Paul At Home
By Michel Rabagliati
Drawn and Quarterly
Quebecois cartoonist Michel Rabagliati has established a definite tone of the last couple decades that he’s produced his Paul series, but with Paul At Home, he’s disrupted this comforting aspect. We don’t know it at first as the book opens with Paul, in the same friendly art style, fumbling around a grocery store with his shopping list in hand, and buying some cereal for his daughter Rose.
There are a few wistful moments, some angry undertones, but as Paul At Home begins, Paul is on his way to his mother’s apartment, where he goes over her life and we learn about not only her faraway past, but the more recent events, taking us through two marriages, two divorces, and a life of loneliness that has her disengaging from the world. Some hectoring from her reveals that this might be her life, but in context of Paul, it is a warning. Paul is now divorced, not dating, not hanging out with friends, barely seeing Rose. Paul is on his way to becoming his mother.
This is not a Paul that we have known previously. Not that Paul was a perfect person, but he typically tried to rise to the challenges life presented him, even if he was initially confused by them at first. But now he responds to most things with irritation, sometimes even anger. What gets him going can be boiled down to one word — change — and it comes up in literally everything, whether it’s a product, a habit, or the life trajectory of his daughter. Change means that he can’t grasp onto anything because everything is moving along while he struggles to stay afloat.
To a degree, this chapter of the Paul series feels meandering, almost directionless. Paul sulks around with nothing, in particular, driving him, nowhere to go, not much to do. He’s wandering, almost dazed, reliant on his memories of childhood and digging in his heels when it comes to change, whether it’s his daughter’s plans to move to England or the unavoidable existence of cell phones. If Paul seems lost, the book does, too.

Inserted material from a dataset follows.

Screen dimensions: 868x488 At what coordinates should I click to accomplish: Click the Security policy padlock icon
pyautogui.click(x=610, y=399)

But that’s no accident. This quality of Paul At Home reflects the reality of going somewhere without being able to see it as so many people experience it. Life can seem disjointed sometimes as you age and Paul, now in his 50s, no longer even has a partnership to cling to. He huddles in his apartment alone except for his dog, lacking anything that makes him feel like he belongs somewhere and with somebody. The book is looking for purpose because its main character is. And just as a superhero has a supervillain disrupting the order of the universe, the ordinary person has change doing the same, and it becomes more of a destructive force as aging continues.
As usual, the brilliance of Paul lies not in the exceptional quality of the life portrayed, but in the normality and therefore accessibility and familiarity. Rabagliati has a keen instinct when it comes to parsing out the key moments of human life that are common to most of us, regardless of what kind of life we are leading, and he understands the conflicts become deeper and the meaning of our responses richer as we grapple with them as older people because we’ve reached a horrible moment where the end might still be far away, but it’s definitely in sight now. That understanding of your own finality puts greater pressure on not solving all these problems necessarily but at least learning to manage them for your own happiness for the time you have left. If youth is about running away from this stuff, maturity is about accepting them and living contentedly regardless.

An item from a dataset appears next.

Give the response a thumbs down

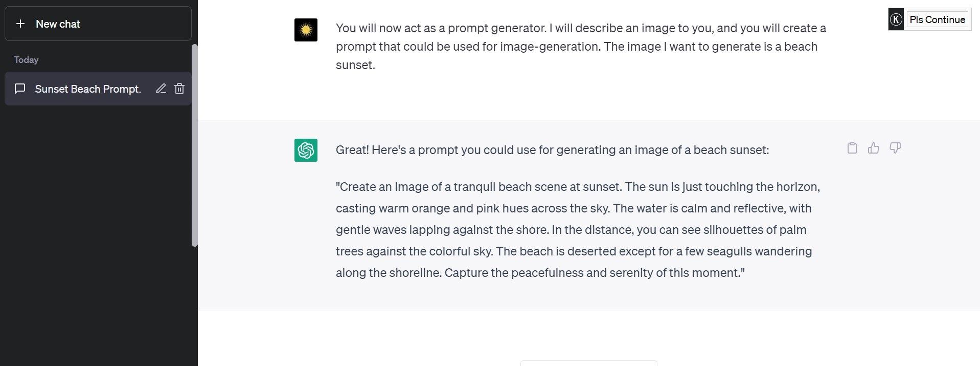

Paul At Home is partially about facing mortality and all that implies, but it’s also about taking stock of your life prior to the end and not letting what you haven’t accomplished overtake your understanding that there is still time left for you. It’s also a warning not to allow the most cherished parts of your old life to create a standard that feels unachievable in your present and jars you into inaction.
But Paul, like so many of us, is in the middle of his life, and he’s doing the best he can with it. That’s always been the case in the Paul books and what allows for little points of surprise, for happiness and sadness, and for regrets and moments of learning. In Paul At Home, Paul is stripped of so many things and brought down to his essence, and as many of us will find ourselves someday, in a position of finding his place in a world that seems less tangible as the years move on.